The first ruffed grouse I ever harvested was not taken in the classical sense. I was in my teens, hunting with my father and uncle for rabbits and pheasants during the later part of small game season. It was on a wooded hillside that held a good amount of thick underbrush, a perfect spot to find wild pheasants that had been chased from the knee-high cover of the thick fields of flatlands.
While moving along the hillside I happened to spot a grouse running for a patch of cover. I fired as it entered the thick growth, and was pleasantly surprised to find the bird lying still when I reached the cover.
I remember admiring the diminutive size of the bird — at least compared to a pheasant — its distinctive coloration of black, brown and white, feathered feet and the little tuff at the back of its head. I also recall the great taste it provided when my mother roasted it alongside a few pheasants for a Sunday family meal.
I must confess that I now recall harvesting only two more grouse, both on the wing, and at times I wasn’t hunting them particularly.

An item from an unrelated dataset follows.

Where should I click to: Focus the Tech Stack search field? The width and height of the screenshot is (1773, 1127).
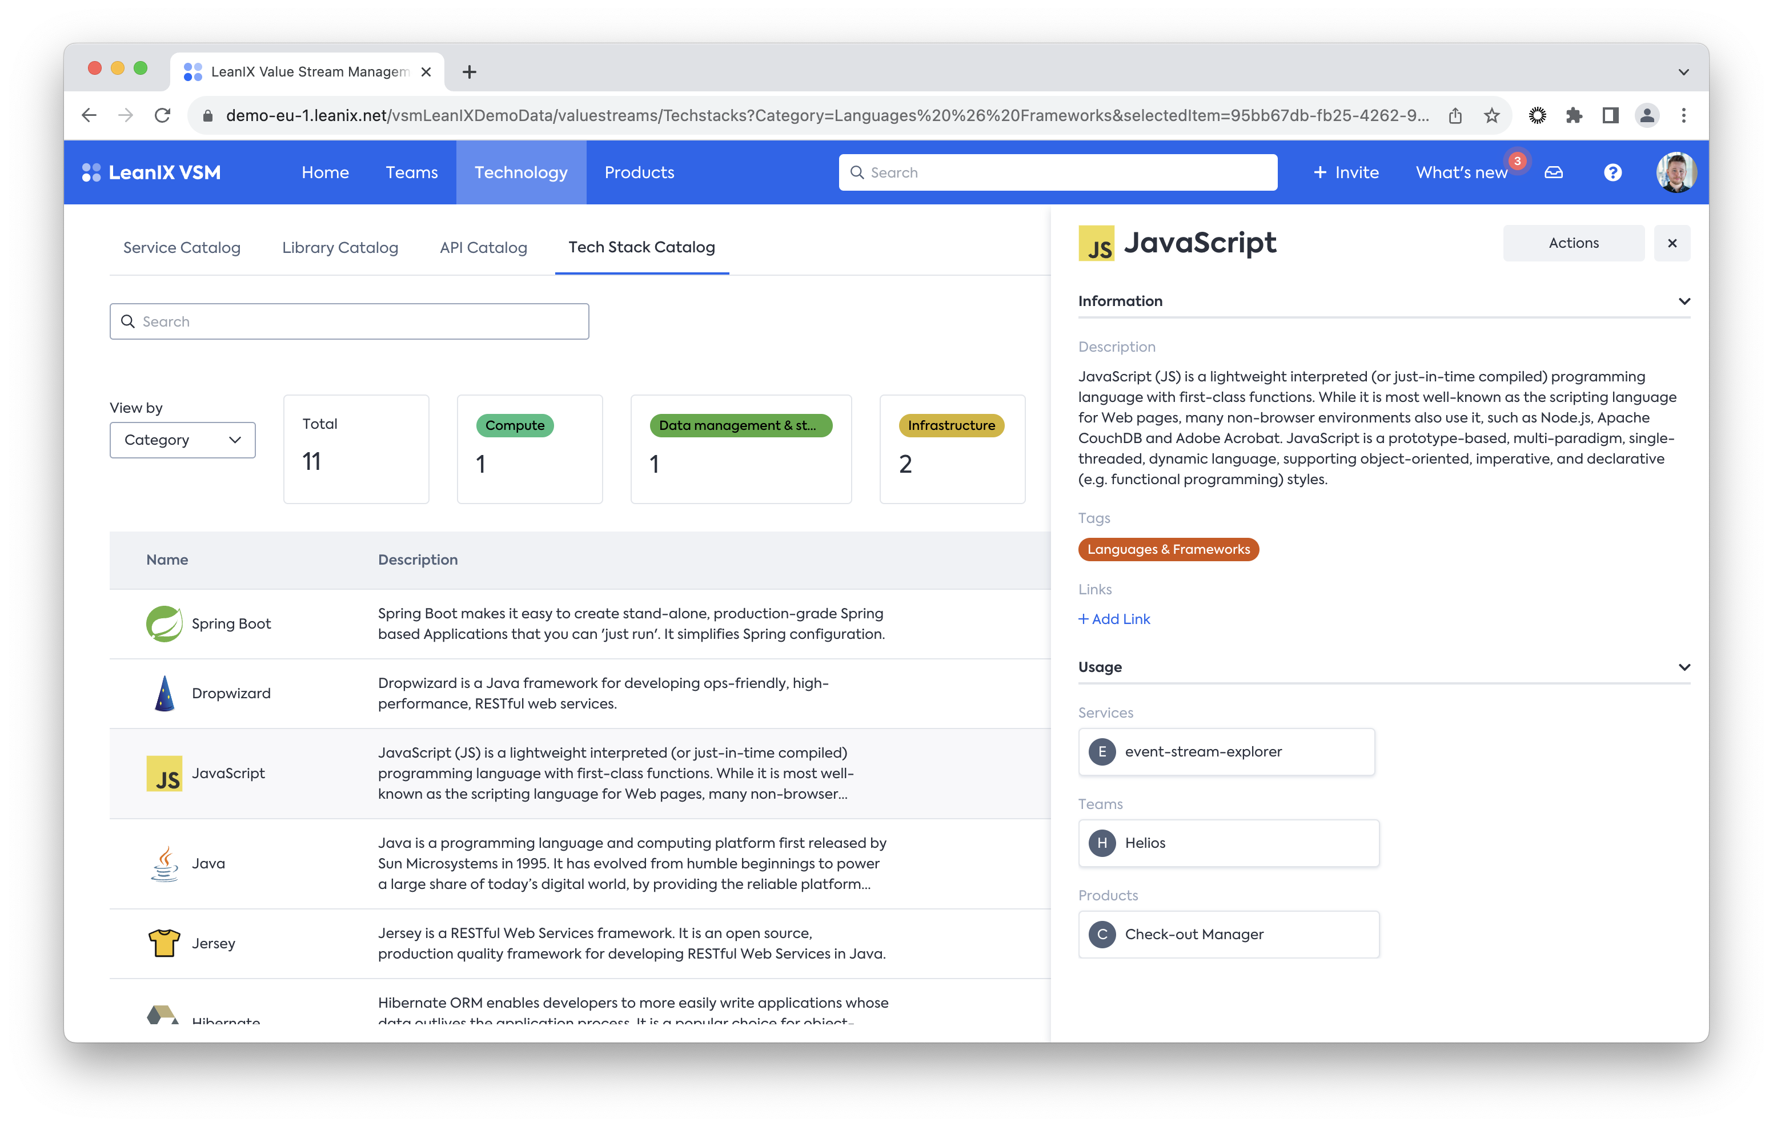(x=350, y=322)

Beyond that there were only misses, plus many flushes without even getting a shot off because of the speedy flying escape grouse are famous for.
Currently, our state bird is in deep trouble. West Nile virus has taken a heavy toll on the bird’s numbers, as has the disappearance of young forest growth that makes available the lush undergrowth that enables the bird to secure both food and protected nesting habitat.
The Pennsylvania Game Commission has begun a project the agency believes will restore grouse numbers in a “quick rebounding” manner. The program is titled the Grouse Priority Area Sitting Tool. The program identifies where disease risk is low, and grouse benefit high. According to the commission, it also identifies areas where the bird can quickly take advantage of habitat creation based on landscape variables and nearby source populations. (For those readers interested in viewing the tool and areas of interest in restoring grouse numbers, simply google the Pennsylvania Game Commission’s Grouse Management — Best Practices).
I commend the Game Commission for taking this highly important step in an attempt to save ruffed grouse from disappearing throughout the state. Above anything else, habitat improvement seems to be the most important factor, as it is for all forms of wildlife.
I certainly hope the commission wins this battle, for it would be both a hideous and shocking statement to pronounce our state bird is the ruffed grouse, which by the way, has become extinct within the state.